A Norwegian study does not find a gender gap in citations – men are cited only marginally more often than women.

Women in academia publish more than people think

At least if you look in the middle, at the more normal researchers, with normal publication rates.

“Around 10 per cent of the most productive researchers, account for more than 40 per cent of so-called publication points”, research professor Dag W. Aksnes says in a recent article on kifinfo.no.

Among these ten per cent, men are strongly overrepresented.

Women on the other hand, constitute the majority of those with few publications.

This is not unique to Norway, but is a pattern we find also internationally.

If you look in the middle however, at those who publish at more normal rates, the gender differences in scientific publishing are fairly small, according to a recent study done by Aksnes.

Aksnes is a research professor at the Nordic Institute for Studies in Innovation, Research and Education (NIFU).

His study is based on publication figures from the year 2019 in the Norwegian publication system Cristin.

Men at the top, women at the bottom

The data do not show who the super productive researchers in the highest 10 per cent are, but Aksnes speculates that they may be established professors who head research projects and thus get their names on many publications.

“These are still largely men”, he says to kifinfo.no.

“So how the research system is organized play a role here.”

According to kifinfo.no it is also reasonable to assume that these super productive researchers spend “an extraordinary amount of time” on research – at the expense of other things, and that men might be more willing to or are more able to prioritize in this way than women.

Those who publish less often have looser ties to research, for example university lecturers – of which the majority are women.

Cited almost as much as men

The study does not find a gender gap in citations – men are cited only marginally more often than women.

“I think this is interesting because international studies indicate that men are systematically cited more than women.
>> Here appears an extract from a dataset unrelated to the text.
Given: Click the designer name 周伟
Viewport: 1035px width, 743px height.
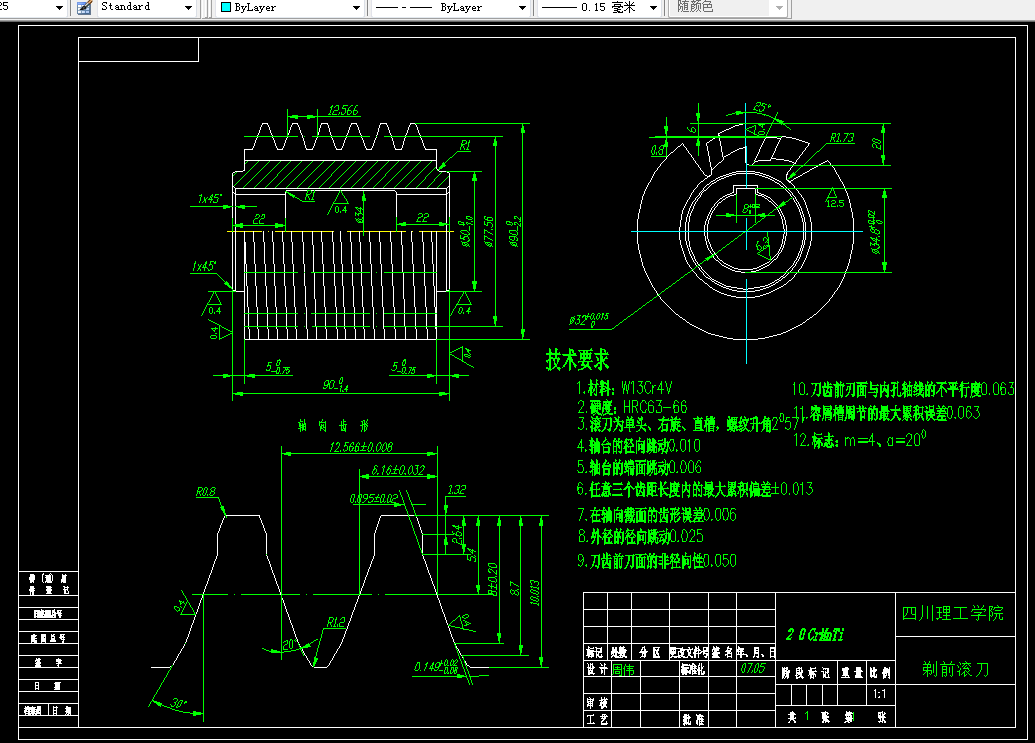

But our study does not support that”, Aksnes says to kifinfo.no.

The gender differences varied greatly according to discipline.

In linguistics, 62 per cent of researchers who published in 2019 were women. In philosophy and history of ideas only 24 per cent were women. In electronics and cybernetics the share of female publishing scientists in 2019 was a mere 15 per cent.

A similar analysis on data from 2020 might yield different results, as many studies have shown that female academics have published less during the pandemic.